Tage Pedersen vom Randers Motorboat Club von 1933 hat keinen Zweifel, riesige Steine in der Gudenå sind eine verrückte Idee. „Es sind nur Felsbrocken“, sagt er zu TV2 ØSTJYLLAND. und er fährt fort: „Im schlimmsten Fall können sie Löcher in die Schiffe schlagen, so dass die Menschen hinuntergehen und Leben und Gesundheit aufs Spiel setzen.

Tage Pedersen ist der Ansicht, dass Angler besser angeln oder „Put-and-Take“ wählen müssen, wenn sie mehr Fische fangen möchten.

Eine Mehrheit der Politiker im Technologie- und Umweltausschuss der Kommune Randers will in die Gudenå vor Langå große Steine für Fische und Angler ausbringen. „Wenn es für Fischer ist, gibt es viele Möglichkeiten zum ,Put-and-Take‘, wenn es einfach sein soll“, glaubt Tage Pedersen.

Die ausgebrachten Brocken, wie sie genannt werden, sollen als Wohnsitz speziell für Forellen und Lachse dienen.
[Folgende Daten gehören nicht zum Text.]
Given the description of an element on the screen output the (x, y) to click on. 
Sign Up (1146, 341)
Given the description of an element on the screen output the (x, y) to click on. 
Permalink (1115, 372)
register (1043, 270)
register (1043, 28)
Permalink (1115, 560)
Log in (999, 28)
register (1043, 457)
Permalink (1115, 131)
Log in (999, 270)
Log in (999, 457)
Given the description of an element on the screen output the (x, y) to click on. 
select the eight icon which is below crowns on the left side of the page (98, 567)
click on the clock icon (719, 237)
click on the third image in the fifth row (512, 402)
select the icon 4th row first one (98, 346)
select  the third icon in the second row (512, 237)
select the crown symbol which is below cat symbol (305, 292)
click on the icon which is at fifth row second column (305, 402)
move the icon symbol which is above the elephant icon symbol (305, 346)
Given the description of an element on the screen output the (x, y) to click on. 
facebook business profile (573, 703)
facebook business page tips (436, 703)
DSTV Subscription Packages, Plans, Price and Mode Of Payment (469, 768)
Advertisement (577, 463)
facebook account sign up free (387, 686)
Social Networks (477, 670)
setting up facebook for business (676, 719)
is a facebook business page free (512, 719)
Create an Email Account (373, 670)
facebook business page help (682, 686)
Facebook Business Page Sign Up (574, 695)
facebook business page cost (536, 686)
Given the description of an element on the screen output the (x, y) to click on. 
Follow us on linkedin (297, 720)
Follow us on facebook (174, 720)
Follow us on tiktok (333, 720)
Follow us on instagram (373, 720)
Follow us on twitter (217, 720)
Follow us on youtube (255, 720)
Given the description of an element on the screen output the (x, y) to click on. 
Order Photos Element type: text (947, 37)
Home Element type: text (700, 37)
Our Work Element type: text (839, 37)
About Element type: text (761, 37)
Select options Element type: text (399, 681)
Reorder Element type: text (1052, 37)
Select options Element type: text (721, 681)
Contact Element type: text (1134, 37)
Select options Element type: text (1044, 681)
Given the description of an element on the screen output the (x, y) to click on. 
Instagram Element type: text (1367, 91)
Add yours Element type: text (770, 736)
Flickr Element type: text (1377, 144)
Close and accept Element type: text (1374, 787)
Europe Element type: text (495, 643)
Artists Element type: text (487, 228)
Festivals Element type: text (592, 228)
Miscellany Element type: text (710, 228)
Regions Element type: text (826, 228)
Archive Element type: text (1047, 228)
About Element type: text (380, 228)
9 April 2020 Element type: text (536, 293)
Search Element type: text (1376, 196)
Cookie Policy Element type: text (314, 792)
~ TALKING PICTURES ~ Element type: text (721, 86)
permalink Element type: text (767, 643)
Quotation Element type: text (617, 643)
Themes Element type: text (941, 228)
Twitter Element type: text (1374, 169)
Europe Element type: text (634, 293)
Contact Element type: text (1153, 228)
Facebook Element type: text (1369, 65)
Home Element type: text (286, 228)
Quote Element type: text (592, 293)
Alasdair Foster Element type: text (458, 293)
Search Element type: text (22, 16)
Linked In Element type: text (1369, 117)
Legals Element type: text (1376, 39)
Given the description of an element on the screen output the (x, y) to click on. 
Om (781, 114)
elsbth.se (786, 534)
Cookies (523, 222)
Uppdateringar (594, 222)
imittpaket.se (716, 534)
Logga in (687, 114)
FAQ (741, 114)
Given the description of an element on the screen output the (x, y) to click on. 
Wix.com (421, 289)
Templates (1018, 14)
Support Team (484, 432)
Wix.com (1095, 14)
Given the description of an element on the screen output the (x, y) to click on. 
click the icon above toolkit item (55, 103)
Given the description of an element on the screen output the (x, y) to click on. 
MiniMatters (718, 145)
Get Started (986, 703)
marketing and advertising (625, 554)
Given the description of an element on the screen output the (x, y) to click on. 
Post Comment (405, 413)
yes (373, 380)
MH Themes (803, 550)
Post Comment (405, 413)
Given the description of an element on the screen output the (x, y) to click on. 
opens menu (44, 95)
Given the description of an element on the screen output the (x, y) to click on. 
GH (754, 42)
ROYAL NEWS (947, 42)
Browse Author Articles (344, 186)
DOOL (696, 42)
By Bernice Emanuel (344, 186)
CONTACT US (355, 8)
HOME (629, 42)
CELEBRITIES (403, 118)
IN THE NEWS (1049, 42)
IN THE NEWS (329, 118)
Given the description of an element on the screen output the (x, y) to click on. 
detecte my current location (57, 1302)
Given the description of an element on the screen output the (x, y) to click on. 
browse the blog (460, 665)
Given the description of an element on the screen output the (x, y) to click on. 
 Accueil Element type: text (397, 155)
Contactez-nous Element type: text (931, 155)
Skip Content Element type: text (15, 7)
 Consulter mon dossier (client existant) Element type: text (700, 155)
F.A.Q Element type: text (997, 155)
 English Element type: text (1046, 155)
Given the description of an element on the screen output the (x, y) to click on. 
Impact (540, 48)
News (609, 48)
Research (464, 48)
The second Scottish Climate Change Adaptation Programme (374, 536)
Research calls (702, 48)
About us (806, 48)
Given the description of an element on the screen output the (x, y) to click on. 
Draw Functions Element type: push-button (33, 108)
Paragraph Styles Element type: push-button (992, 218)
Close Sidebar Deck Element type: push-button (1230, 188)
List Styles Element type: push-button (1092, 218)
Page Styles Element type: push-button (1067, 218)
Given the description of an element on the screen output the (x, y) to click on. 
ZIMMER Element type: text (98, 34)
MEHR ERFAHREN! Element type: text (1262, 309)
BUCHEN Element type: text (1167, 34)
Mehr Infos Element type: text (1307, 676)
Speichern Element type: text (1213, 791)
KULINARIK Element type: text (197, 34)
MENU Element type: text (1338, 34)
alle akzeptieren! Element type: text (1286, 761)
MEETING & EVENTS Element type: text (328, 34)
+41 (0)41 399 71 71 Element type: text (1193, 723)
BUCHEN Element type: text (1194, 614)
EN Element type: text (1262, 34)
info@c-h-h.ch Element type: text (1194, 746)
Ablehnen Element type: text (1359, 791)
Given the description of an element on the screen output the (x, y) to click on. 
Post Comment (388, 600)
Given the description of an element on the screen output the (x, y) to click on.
Der Vorschlag wird von Peter Fosgerau von der Langå Sportsfiskerforening unterstützt.

Peter Fosgerau von der Langå Sportfiskerforening.v

„Es geht darum, ein paar Bestände für den Fisch zu bekommen, damit wir wissen, dass es dort im Frühjahr oder Herbst wahrscheinlich einen großen Lachs geben kann“, erklärt er TV2 ØSTJYLLAND. Wenn es genehmigt wird, werden die Angler freiwillig einen finanziellen Beitrag leisten und die Kommune 100-120.000 Kronen (13.450 – 16.140 Euo).

Es werden auch Schilder ausgebracht, um die Leute in Booten davor zu warnen, wo sich die Steine befinden. Tage Pedersen gibt jedoch nicht viel darauf. Er glaubt, dass sich die Steine ​​bewegen können.

„Woher weißt du, dass sich die Steine ​​nicht bewegen?“ fragt Peter Fosgerau. „Vor einigen Jahren wurden vor Ulstrup einige Steine ausgelegt, die sich nicht bewegt haben“, sagt Peter Fosgerau vom Sportfischerverband.

Tage Pedersen vom Motorbootclub glaubt, dass es genug Fische gibt und dass die Angler nur besser angeln müssen. Beide Parteien hoffen, dass sie trotz ihrer Differenzen gemeinsam eine friedliche und einvernehmliche Lösung finden können.

Der Vorschlag für die versteckten Steine wurde nun im Rat der Kommune für acht Wochen zur Beratung gegeben. Und die Angler, Bootsbesitzer und die Kommune treffen sich bereits am Montag, um die Angelegenheit zu besprechen.